In this article we’ll explain what Claude Mythos is, the cybersecurity implications of it (and competing models), what it actually means for enterprise defenders, steps you should take to manage the wave, how agentic AI and harnesses heavily influence effectiveness and why higher velocity of vulnerabilities is going to characterize the upcoming era, sometimes called the bug-calypse.
What is Claude Mythos?
Claude Mythos is Anthropic’ s restricted frontier model for advanced cybersecurity analysis.
Each of the frontier AI labs gives names and version numbers to their models, and Mythos is the next software-coding-focused model from Anthropic.
If Nicholas Carlini, a cybersecurity researcher on the team at Anthropic is to be believed, they didn’t set out to create a model that was specifically good at finding and exploiting software vulnerabilities, they just wanted to create a model that was exceptional at coding overall. Bug finding was a byproduct of this focus.
The AI Security Institute in the UK tested it on a cyber range, where Mythos ranked highest, followed by Claude Opus 4.6 in second place, then by OpenAI’s GPT 5.4 and GPT 5.3 Codex.

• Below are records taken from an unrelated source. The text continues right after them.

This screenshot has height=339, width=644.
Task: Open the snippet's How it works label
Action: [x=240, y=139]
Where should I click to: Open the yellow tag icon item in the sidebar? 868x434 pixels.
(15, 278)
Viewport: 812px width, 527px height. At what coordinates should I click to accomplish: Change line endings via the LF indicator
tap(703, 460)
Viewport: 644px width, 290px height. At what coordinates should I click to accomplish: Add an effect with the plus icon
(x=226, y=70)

Then there’s ExploitGym which provides a testing environment for AI agents to find and write exploits for 898 (known) vulnerabilities across user space programs, Google’s v8 JavaScript engine and the Linux kernel.

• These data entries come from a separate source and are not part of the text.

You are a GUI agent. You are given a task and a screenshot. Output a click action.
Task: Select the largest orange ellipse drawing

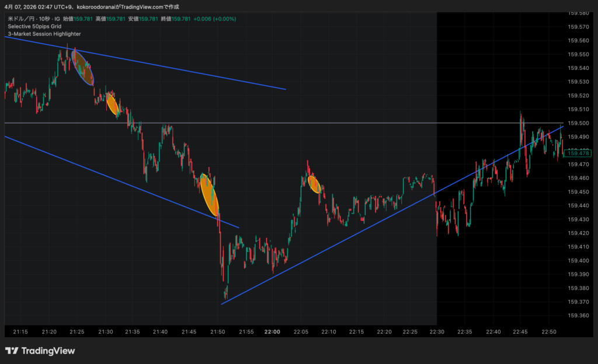pos(209,195)
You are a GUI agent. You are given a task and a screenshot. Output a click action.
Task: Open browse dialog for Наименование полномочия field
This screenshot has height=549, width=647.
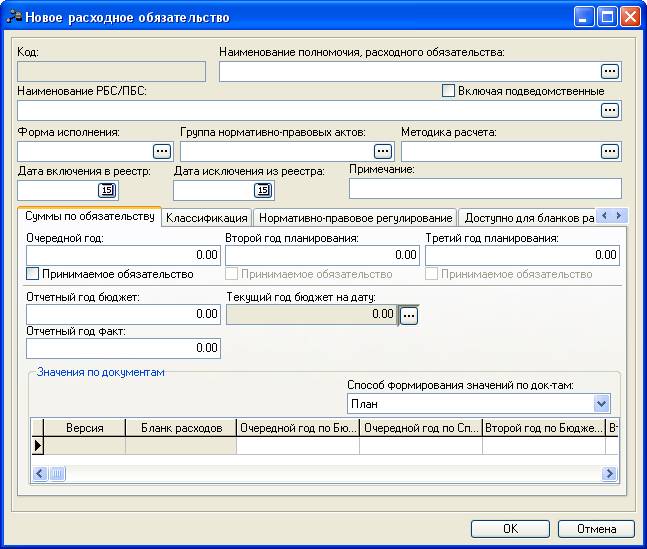[609, 71]
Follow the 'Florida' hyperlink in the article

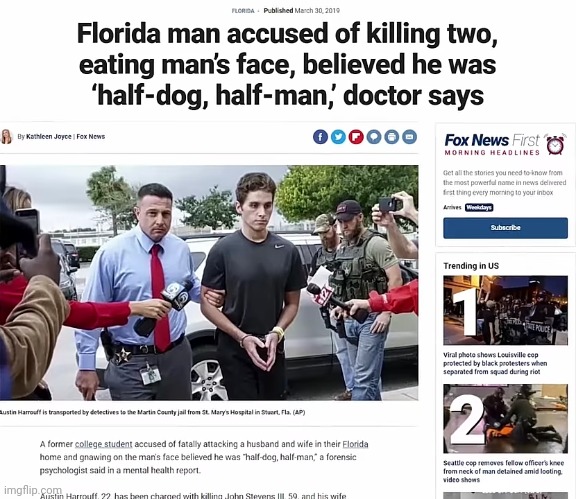pos(355,444)
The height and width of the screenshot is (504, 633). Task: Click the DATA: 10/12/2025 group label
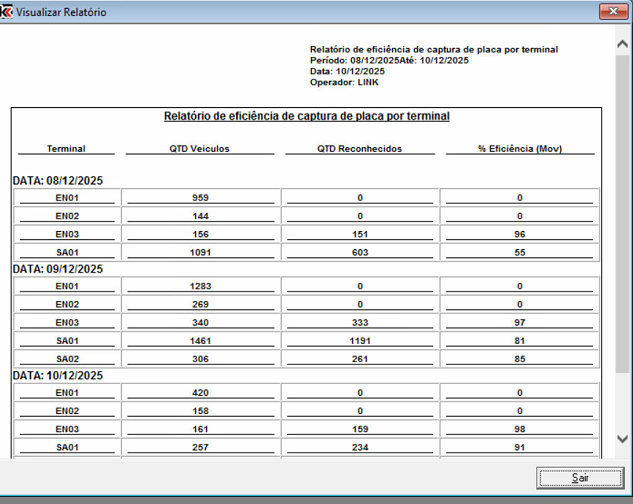58,375
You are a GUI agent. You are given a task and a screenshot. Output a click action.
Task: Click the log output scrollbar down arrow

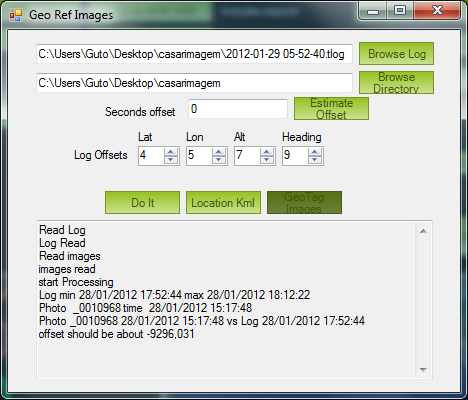(x=423, y=370)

Note that both Claude Mythos preview and OpenAI’s GPT-5.5 perform much better than previous generations of models.
Anthropic had similar results in their early testing and thus decided to delay the public release of Claude Mythos to allow big tech organizations to use it to find and fix their vulnerabilities first.
What is Project Glasswing?

Named after the famous butterfly that hides in “plain sight”, Anthropic’ s Project Glasswing invited 50+ organizations to use Mythos in private preview to find and fix vulnerabilities before attackers use it to develop exploits that haven’t been patched yet. Invitees include AWS, Apple, Cisco, Google, The Linux Foundation, Microsoft, Nvidia and Palo Alto. They also provided up to $ 100 million in usage credits for participants.
A fair question is whether this is just a clever marketing strategy or a genuine attempt to act responsibly with a new, powerful capability, and the answer probably lies somewhere in the middle. Clearly early testing shows a step change in capability, but it certainly doesn’t hurt your marketing effort when non-tech people hear about your product in mainstream media.
At the time of writing (June 2026), it looks like public access to Mythos will not be offered soon, but the scope of included organizations has expanded, with another 150 added across 15 countries, covering critical infrastructure, power, water, healthcare, communications and hardware.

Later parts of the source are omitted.